Since very few chromosomal sites have been investigated that will allow high levels of reporter gene expression in LAB, cloning of reporter genes into multiple copy number plasmids remains an attractive alternative for constitutive expression,⁸¹ providing that the plasmids are maintained by the host.^28,82 Plasmid reporter gene expression levels are usually higher than those of some chromosomally integrated genes.⁸³

Translation efficiency of a protein in a heterologous host organism can be significantly increased by modifying the codon usage frequency, thus codon optimization.⁸⁴ To enhance the translational efficiency of a reporter gene, the gene can be chemically synthesized with an optimized codon usage for expression in specific LAB. Garcia-Cayuela and de Carinanos³⁵ constructed fluorescent protein vectors for analyzing the expression strength of different promoters in LAB and E. coli. The authors used a synthetic red fluorescent protein that had been codon-optimized for increased expression in L. plantarum and E. faecalis.
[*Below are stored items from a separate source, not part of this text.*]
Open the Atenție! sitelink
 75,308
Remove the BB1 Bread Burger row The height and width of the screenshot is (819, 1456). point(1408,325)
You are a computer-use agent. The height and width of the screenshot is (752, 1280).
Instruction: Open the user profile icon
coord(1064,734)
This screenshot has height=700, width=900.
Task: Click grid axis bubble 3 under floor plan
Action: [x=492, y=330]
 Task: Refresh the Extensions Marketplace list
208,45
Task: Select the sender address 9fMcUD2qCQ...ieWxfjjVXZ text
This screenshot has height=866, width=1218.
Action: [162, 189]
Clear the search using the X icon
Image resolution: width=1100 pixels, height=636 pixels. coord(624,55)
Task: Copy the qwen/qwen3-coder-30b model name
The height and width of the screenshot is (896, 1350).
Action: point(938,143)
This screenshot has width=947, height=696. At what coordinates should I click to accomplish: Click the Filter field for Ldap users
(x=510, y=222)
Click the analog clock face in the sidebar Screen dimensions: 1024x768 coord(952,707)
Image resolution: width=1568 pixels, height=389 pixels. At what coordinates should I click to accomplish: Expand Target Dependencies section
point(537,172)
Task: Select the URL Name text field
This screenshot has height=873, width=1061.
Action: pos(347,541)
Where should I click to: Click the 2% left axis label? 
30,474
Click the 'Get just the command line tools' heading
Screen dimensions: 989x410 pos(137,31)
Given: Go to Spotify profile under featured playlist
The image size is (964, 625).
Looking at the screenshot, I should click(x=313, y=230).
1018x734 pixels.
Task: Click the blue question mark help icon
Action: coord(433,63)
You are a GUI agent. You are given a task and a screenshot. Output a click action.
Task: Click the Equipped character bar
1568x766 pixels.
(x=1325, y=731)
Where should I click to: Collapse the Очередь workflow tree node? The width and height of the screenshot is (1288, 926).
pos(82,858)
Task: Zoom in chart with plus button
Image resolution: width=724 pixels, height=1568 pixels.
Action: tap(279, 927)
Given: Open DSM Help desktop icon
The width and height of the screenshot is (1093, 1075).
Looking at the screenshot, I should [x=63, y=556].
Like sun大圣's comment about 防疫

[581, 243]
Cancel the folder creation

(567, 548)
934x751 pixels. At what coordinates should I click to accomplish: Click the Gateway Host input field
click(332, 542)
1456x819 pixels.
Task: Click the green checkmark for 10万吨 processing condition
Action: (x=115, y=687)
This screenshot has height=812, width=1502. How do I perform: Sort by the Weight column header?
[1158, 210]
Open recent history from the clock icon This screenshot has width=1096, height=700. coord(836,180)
Luciferase reporter genes from eukaryotes such as the firefly (P. pyralis) or click beetle (P. plagiopthalamus) have a codon usage that is not suitable for expression in bacteria. Nucleotide sequences have to be optimised to maximize expression of the luciferase reporter protein in LAB. Firefly luciferase expression in M. tuberculosis increased 30-fold in signal intensity after codon-optimization.²⁷

Conclusion

Several reporter systems are available to study the survival of lactic acid bacteria in the mammalian GIT. Many of the reporter genes are either not expressed in the GIT or the luminescence produced is too weak to be detected with optical imaging methods. The excitation and emission wavelengths have to be carefully selected. The advantage of bacterial luciferase is that it requires FMNH₂, and not ATP, as in the case of firefly luciferase. This is important in studying the presence of pathogens in the GIT, as the bioluminescence signal is not linked to the metabolic activity (ATP levels) of the pathogen. Furthermore, expression of the firefly luciferase in bacteria requires codon-optimization.

Disclosure of Potential Conflicts of Interest

No potential conflicts of interest were disclosed.